#### [Stated exercise a]
In the Lake Remigny forum thread, how large was the pike caught by the six people fishing with the first poster?

# Lake Remigny, Quebec



## ocala (Jan 30, 2005)

Just got back from 4 days at Lake Remigny. The weather was good. Highs in the 70's lows in the 40's, but the fishing was pretty lame. We had 6 poles in the water but could only manage a 34inch pike. Lots of smaller ones for sure but couldn't find the big ones. On a lake close by I did get 2-2.5lb smallmouth but that was pretty much it. Also 2-2lb walleye.
You would think with 6 people fishing someone would have gotten into something nice but I guess it wasn't meant to be. An employee of the camp did get a 15lb pike but that's the only big fish I heard about.In speaking with the people that were there they all had a hard time too.
Alo arrived at the camp 2 days after I left so I'm very interested in what he did. Hopefully he tore them up. I think its his third trip there so having some previous knowledge of the lake may be the ticket.
It was nice however to get out of the sauna here in Florida and enjoy some cool weather. Sure would have been nice if the fish cooperated.


----------



## ohiojmj (Apr 16, 2004)

#### [Supplied records]
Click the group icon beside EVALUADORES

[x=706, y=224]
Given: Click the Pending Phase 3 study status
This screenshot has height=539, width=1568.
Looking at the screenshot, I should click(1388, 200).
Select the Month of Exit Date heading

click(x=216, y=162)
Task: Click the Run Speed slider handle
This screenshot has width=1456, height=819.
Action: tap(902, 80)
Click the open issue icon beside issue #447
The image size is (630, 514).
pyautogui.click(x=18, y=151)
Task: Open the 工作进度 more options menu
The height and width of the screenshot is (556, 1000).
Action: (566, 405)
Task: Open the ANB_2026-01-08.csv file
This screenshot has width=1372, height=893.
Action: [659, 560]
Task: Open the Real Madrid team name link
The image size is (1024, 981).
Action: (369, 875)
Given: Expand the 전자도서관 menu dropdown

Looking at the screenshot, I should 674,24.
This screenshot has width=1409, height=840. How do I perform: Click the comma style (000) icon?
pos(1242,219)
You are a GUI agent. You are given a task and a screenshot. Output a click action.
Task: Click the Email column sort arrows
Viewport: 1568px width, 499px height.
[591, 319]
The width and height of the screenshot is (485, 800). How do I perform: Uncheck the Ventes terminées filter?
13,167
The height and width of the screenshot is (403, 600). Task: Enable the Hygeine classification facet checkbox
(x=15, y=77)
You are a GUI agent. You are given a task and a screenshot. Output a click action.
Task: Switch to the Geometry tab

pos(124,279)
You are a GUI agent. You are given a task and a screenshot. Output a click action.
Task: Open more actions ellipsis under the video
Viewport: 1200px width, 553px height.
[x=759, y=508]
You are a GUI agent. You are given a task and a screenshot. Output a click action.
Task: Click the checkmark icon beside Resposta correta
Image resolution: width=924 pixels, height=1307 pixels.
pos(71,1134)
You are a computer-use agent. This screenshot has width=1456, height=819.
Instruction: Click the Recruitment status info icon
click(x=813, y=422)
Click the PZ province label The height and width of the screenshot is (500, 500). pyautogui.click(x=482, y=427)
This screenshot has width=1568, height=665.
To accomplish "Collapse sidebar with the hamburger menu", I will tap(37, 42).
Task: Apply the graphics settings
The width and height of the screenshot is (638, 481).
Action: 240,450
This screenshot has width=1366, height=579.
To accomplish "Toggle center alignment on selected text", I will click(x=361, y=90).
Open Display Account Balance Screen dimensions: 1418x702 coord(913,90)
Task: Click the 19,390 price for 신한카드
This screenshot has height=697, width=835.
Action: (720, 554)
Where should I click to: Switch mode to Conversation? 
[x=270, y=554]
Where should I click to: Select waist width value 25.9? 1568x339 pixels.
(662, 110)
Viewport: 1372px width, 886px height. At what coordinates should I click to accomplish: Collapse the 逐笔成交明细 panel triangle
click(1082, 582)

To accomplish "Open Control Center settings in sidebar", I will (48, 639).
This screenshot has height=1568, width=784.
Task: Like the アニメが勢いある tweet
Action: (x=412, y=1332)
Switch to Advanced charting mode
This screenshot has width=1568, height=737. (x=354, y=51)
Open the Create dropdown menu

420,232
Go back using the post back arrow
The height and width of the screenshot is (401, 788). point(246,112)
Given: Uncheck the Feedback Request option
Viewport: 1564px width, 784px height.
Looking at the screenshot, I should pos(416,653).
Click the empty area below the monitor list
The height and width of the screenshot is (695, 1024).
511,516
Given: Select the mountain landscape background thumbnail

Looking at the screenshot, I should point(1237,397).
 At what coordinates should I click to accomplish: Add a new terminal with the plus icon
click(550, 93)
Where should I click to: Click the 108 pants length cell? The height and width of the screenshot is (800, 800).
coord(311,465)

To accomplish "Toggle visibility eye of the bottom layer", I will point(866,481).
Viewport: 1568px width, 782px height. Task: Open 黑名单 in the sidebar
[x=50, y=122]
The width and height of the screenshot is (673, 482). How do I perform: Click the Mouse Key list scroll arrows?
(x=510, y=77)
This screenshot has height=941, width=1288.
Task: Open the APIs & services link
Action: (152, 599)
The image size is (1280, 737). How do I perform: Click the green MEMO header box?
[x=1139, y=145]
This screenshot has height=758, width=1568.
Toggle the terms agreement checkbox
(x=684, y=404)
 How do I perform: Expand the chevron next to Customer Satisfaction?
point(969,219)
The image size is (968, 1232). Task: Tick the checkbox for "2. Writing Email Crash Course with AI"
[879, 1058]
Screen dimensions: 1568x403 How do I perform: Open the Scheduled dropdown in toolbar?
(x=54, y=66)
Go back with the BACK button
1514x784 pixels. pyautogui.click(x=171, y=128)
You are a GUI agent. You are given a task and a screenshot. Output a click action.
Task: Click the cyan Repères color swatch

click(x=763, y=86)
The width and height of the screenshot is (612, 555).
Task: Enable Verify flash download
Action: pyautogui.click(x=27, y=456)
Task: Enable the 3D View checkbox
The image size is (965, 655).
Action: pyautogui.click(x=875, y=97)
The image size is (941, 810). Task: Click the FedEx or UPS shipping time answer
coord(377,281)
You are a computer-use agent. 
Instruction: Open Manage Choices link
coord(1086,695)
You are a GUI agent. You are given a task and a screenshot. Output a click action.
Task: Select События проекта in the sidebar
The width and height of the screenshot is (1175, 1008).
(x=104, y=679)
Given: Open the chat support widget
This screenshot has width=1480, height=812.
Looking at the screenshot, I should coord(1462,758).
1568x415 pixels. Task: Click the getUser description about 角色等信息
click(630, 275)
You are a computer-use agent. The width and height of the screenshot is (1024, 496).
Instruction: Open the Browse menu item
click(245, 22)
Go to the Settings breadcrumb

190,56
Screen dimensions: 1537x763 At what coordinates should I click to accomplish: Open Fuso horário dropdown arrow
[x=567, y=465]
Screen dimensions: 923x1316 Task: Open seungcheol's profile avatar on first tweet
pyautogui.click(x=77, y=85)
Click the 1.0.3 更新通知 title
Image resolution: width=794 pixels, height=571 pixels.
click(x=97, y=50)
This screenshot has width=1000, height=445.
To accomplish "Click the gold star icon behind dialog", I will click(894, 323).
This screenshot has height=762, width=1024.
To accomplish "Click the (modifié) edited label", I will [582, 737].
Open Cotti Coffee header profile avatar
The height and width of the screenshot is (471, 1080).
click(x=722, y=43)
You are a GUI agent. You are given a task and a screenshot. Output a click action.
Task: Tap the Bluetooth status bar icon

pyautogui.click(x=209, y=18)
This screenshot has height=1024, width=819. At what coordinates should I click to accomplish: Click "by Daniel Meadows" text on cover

#### [Stated exercise b]
From the records, return verbatim the part that opens with the line containing "How do I perform: Expand" and closes with the line containing "(x=54, y=66)", including both of those lines.

#### [Answer a]
34 inches.

#### [Answer b]
 How do I perform: Expand the chevron next to Customer Satisfaction?
point(969,219)
The image size is (968, 1232). Task: Tick the checkbox for "2. Writing Email Crash Course with AI"
[879, 1058]
Screen dimensions: 1568x403 How do I perform: Open the Scheduled dropdown in toolbar?
(x=54, y=66)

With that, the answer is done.